(2)ト長調祝宴曲MP42によるルカ伝の引用

(Quotation from St. Luke by the feast music MP42 in G major)

-失われた息子とその長兄- (–The lost son and his eldest brother–)


前章2節で述べたようにマタイ伝から逸脱している聖句の歌詞を見つけるのは難しくない。両者の間でテキストを比較すればよい。問題は、その逸脱がバッハの思想を反映したものか、ただの誤記あるいは音楽技術的問題なのかである。前者であれば、次にその内容が問題となる。その判定は必ずしも容易ではないが、歌詞の中に、関連する複数の逸脱があり、それらが整合していれば、意図があって変更されたものと推論できる。次に、それがどのような思想を表現しうるかを理解するには、楽譜とルター訳マタイ伝についてだけでなく、聖書やキリスト教の一般的な歴史について多少の知識が必要である。

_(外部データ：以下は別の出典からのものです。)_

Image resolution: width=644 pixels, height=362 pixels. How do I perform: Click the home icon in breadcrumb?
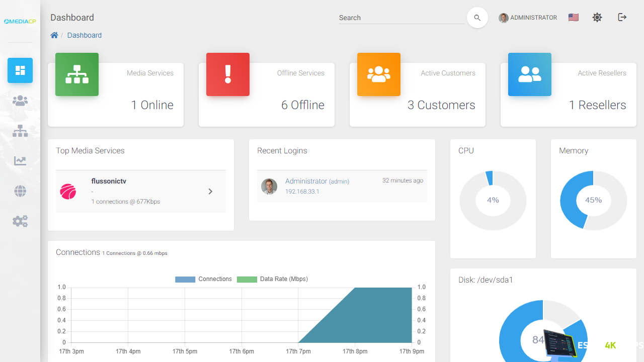54,35
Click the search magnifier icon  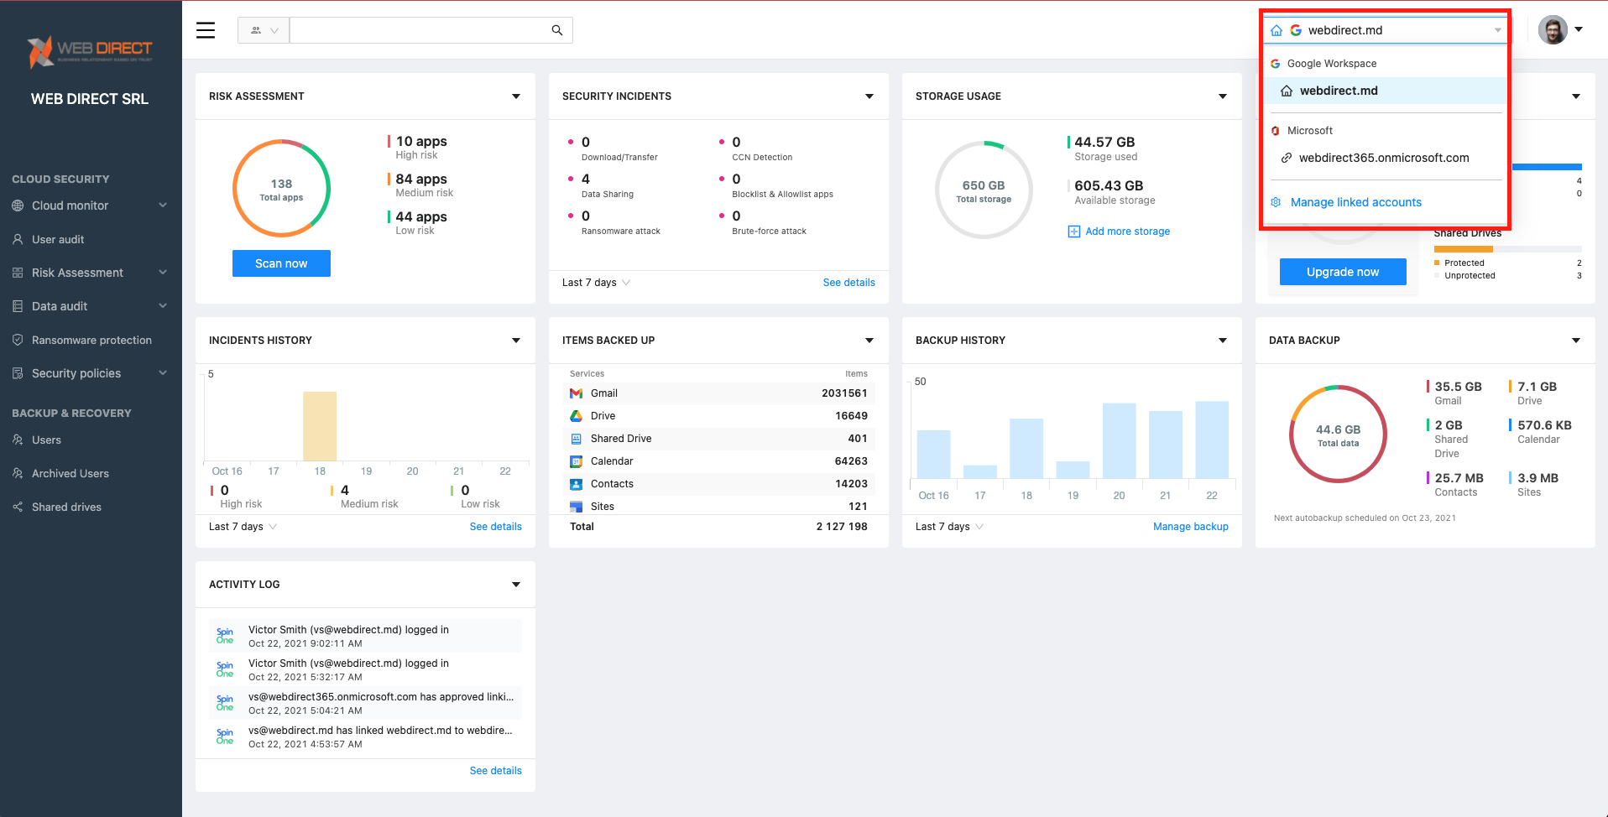pos(557,30)
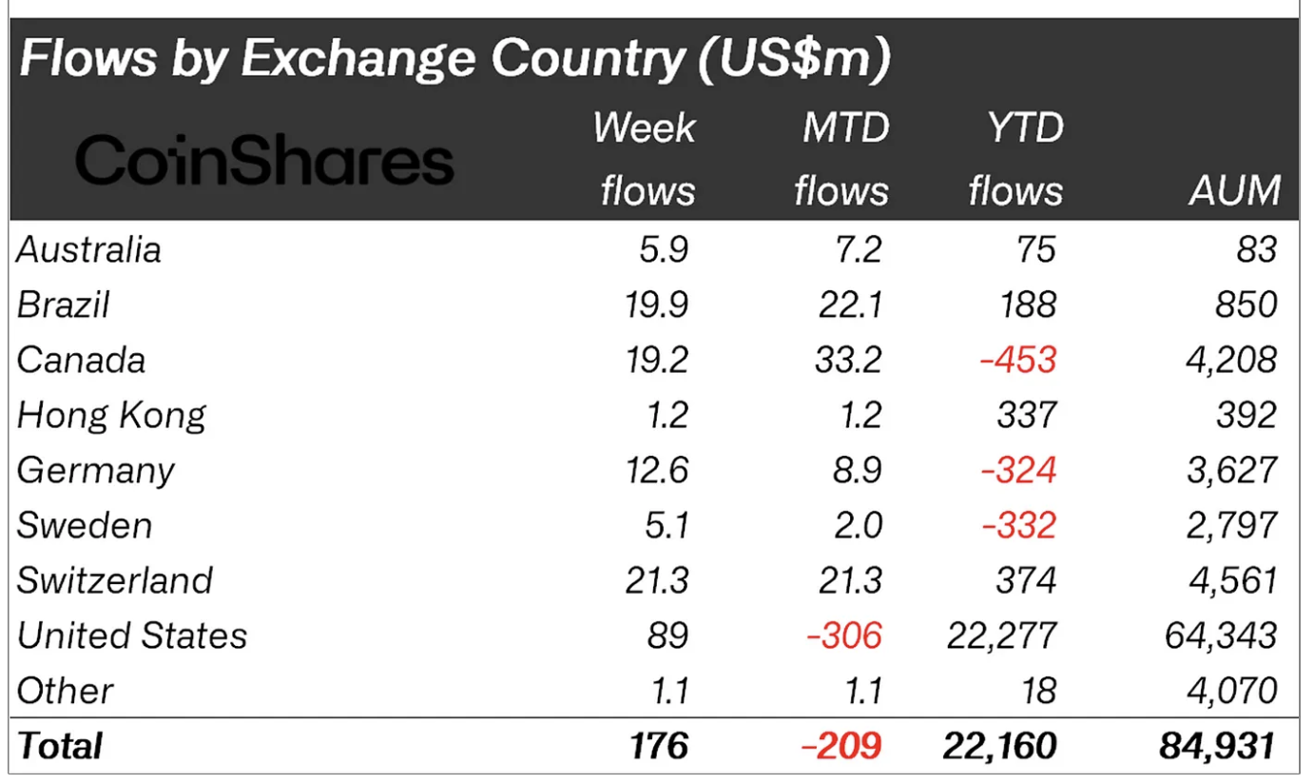
Task: Select the MTD flows column header
Action: pos(842,159)
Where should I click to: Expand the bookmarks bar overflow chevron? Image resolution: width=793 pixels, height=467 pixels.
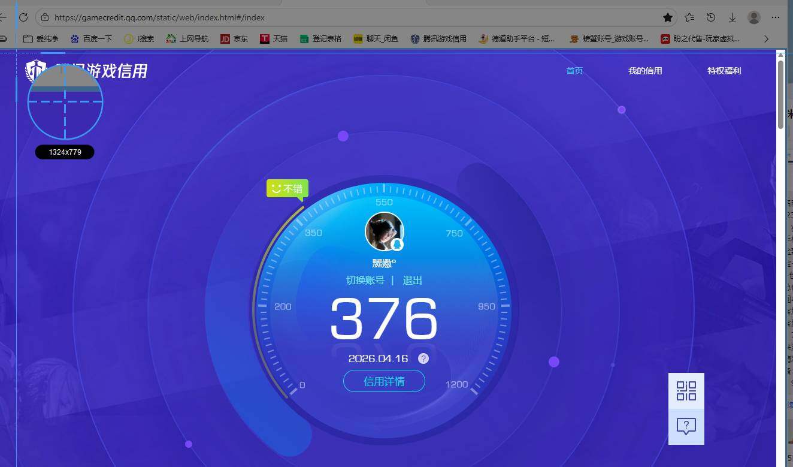pyautogui.click(x=766, y=39)
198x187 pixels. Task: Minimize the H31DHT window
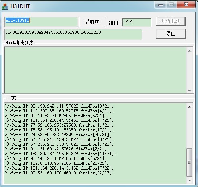(x=161, y=5)
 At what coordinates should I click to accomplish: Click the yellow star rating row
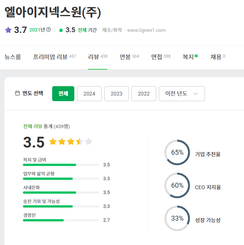coord(71,142)
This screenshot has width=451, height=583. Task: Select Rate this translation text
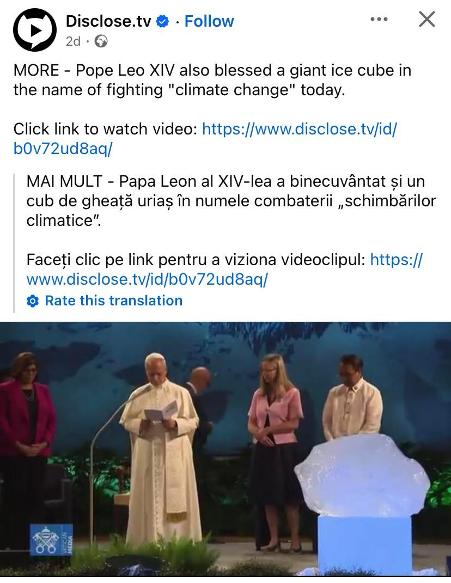coord(114,300)
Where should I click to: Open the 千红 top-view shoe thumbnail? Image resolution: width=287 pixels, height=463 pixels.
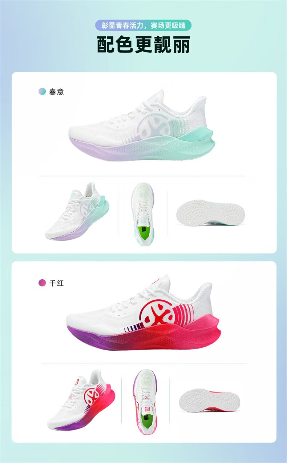145,402
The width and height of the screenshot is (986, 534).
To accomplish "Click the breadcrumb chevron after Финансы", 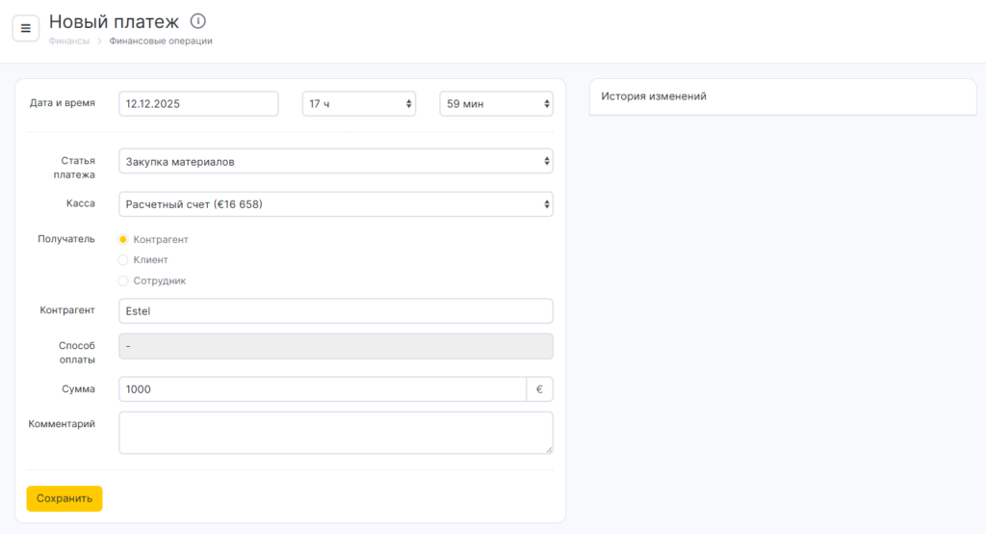I will pyautogui.click(x=99, y=41).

MP24:3(マタイ伝26:40)の例で説明する。ゲッセマネの園でイエスが苦悶の祈りを上げたあとに、呑気に眠りこけていた弟子たちを見て、イエスは彼らの代表として筆頭弟子の「ペテロに」苦言する場面がある。ルター訳マタイ伝では、ここは “zu Petro”だが、《マタイ受難曲》では “zu ihnen(彼らに)になっている。NBA(新バッハ協会)はそれをバッハの誤記と判断したようで、彼らは “to Peter”と訂正して英訳している。日本語対訳でもバッハに忠実に「彼らに」と訳したものは多くない。単数代名詞として訳したり、目的語を省略したり、NBAにならって聖書に基づき「ペテロに」と訂正したものすらある。しかし、キリスト教の歴史を多少とでも知っているものなら、ペテロの名前には特別の意味が込められていることを理解している。単に12使徒の一人というだけではないし、ただの固有名詞でもない。イエスはペテロ(ギリシャ語で「岩」を意味する)のために「岩の上に」教会を建てると約束し、天国の鍵を授けて、地上と天国の権限を彼に委譲するとすら発言している(マタイ伝16:18-19)。そのため、ペテロは初代ローマ法皇に擬され、カトリックの総本山である聖ピエトロ寺院は彼の殉教の地に創建されたとされる(注1)。この背景を知れば、この逸脱がバッハの誤記であると簡単に片づけることはできないはずだ。実際に、キリスト教ではペテロの名は教会の権威を象徴するとされている。そのペテロが複数形の代名詞に置き換えられた。筆頭弟子としてのペテロの優位性が否定され、彼は他の弟子たちと同列に扱われたのである。バッハに何らかの意図があってこの変更が行われた、あるいは彼の思想がこの変更に込められているという可能性を疑ってみるべき重要な変更である。もちろん、この一事だけで、バッハが意図的に変更を行ったとは言い切れない。これがバッハの不注意による誤記である可能性もないことはない。しかし、この変更は、MP28:3-4(マタイ伝26:51)で “zog sein Schwert aus(剣を抜いて)が削除されていることに気づくと、ペテロの削除は意図的であったと考えざるをえない。なぜなら、イエスを捕縛しようとする大祭司の下僕に「剣を抜いて」抵抗した勇気ある弟子は、ペテロであるとされているからである(ヨハネ伝18:10)。つまり、二カ所でペテロの優位性や勇気を示す語句が削除されているのである。これら二カ所の変更は矛盾しないばかりか、見事に整合している。しかも、《マタイ受難曲》成立のころに、日曜礼拝で使われるコラールの選定権をめぐって、バッハは教会と激しく対立していた。これだけの情報があっても、これらの変更が偶然の一致とするなら、逆にそう判断する根拠が必要である。さらに重要なことは、ペテロの優位性を否定したと思われる重要な音楽的証拠が別に存在する。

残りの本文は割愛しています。